I knew that I wasn’t a victim. No one actually did this to me. It was the way that I was born. I hate the word survivor, because I wasn’t planning to survive. I wanted to live. So I decided to be a person with mental illness. That being said, I had responsibilities. I was just as accountable as everyone else in my healing process. So I went with more help for myself and little by little I began to stand on my own two feet. It didn’t happen overnight, and I can’t say that I did everything right, but I would take small chances, like getting on a bus alone and making it to my appointments on time. I would sit and listen in classes where I was taught the skills to calm the demon’s voice. I learned to read and became patient enough to understand that when someone gave me a suggestion that they weren’t trying to be hurtful, they were trying to make me better. Soon I could listen to anyone and not take things personally. I could talk and I would make sense and I didn’t have to lie or make up a story to get people to like me.

It was five years before the demon began to soften its hateful expression. I decided to fight. It was NOT going to kill me, I was worth something and I knew it.

It was when I named the demon, and then I stopped giving it power. Daily I grew stronger and though the demon was still there, its voice began to grow softer. Now the walls I put in place blocked the savage voice that was trying to kill me. I gained the vernacular to tell those around me what was really hurting. Now there was no more bullshit. It was wonderfully liberating. I could change a light bulb, I could go to the store, I could have friends, and I didn’t need to be a hermit.
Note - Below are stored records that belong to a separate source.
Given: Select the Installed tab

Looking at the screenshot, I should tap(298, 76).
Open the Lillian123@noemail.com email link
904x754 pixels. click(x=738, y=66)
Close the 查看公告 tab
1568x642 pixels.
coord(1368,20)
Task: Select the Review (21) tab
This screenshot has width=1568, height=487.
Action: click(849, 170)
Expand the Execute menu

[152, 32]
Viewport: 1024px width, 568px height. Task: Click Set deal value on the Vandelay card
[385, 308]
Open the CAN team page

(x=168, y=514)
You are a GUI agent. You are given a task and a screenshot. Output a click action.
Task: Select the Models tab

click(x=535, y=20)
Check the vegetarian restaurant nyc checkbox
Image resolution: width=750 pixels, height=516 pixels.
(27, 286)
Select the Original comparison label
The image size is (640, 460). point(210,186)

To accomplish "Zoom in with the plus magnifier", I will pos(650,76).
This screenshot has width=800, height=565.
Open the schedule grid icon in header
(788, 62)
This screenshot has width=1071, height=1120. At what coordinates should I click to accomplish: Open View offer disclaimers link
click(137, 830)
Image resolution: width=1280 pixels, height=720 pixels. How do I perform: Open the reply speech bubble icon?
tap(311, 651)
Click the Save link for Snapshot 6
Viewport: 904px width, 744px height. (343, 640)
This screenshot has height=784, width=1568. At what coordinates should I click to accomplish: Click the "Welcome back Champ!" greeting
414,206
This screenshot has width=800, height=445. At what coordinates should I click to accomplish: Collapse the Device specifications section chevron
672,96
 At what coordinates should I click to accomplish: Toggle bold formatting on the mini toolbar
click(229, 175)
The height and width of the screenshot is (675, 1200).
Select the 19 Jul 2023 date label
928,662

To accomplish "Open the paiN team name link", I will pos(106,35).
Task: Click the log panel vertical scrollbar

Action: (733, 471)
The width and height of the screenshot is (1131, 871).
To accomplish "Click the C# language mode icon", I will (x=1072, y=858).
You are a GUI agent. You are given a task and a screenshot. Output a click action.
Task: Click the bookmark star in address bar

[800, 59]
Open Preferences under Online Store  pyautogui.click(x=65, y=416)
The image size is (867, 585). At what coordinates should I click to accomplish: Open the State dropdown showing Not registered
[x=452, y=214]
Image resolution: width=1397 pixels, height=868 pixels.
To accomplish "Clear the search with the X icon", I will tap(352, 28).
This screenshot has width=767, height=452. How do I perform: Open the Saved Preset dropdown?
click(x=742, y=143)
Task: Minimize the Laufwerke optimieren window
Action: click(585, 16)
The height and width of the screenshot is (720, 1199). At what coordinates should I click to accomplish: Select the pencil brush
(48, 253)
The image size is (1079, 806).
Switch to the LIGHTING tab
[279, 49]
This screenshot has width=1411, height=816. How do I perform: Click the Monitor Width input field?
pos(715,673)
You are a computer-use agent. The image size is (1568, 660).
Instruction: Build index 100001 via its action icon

I relearned how to enjoy art and to create it, though in an abstract way I could bleed my soul of the poison that was killing me and it would spill across the pages as I drew. I again took up writing and developed a fairly disciplined writing routine. I finally got myself into school and worked at it. I don’t at times have the best of grades, but I am now legitimately trying. I now don’t have to rely on my parents for company and conversation. I have friends who I cherish and who cherish me. I am striving to be well, every day, all day.

Now hope comes as a warm balm to soothe even my deepest wounds. It was by no means easy and I still have bad days, but they are fewer and farther between. I am slowly becoming a whole, a “form” with rights and responsibilities. I am finding solace in small things. Now I am beginning to know who and what I am. I believe I am worthy of love. I am still not completely formed, but I am NOT invisible any longer. I am no longer the kicking post in the room. My aura says kick me at your peril, because I am not going to give into your petty bullshit. I am Tammi and I am a sacred soul.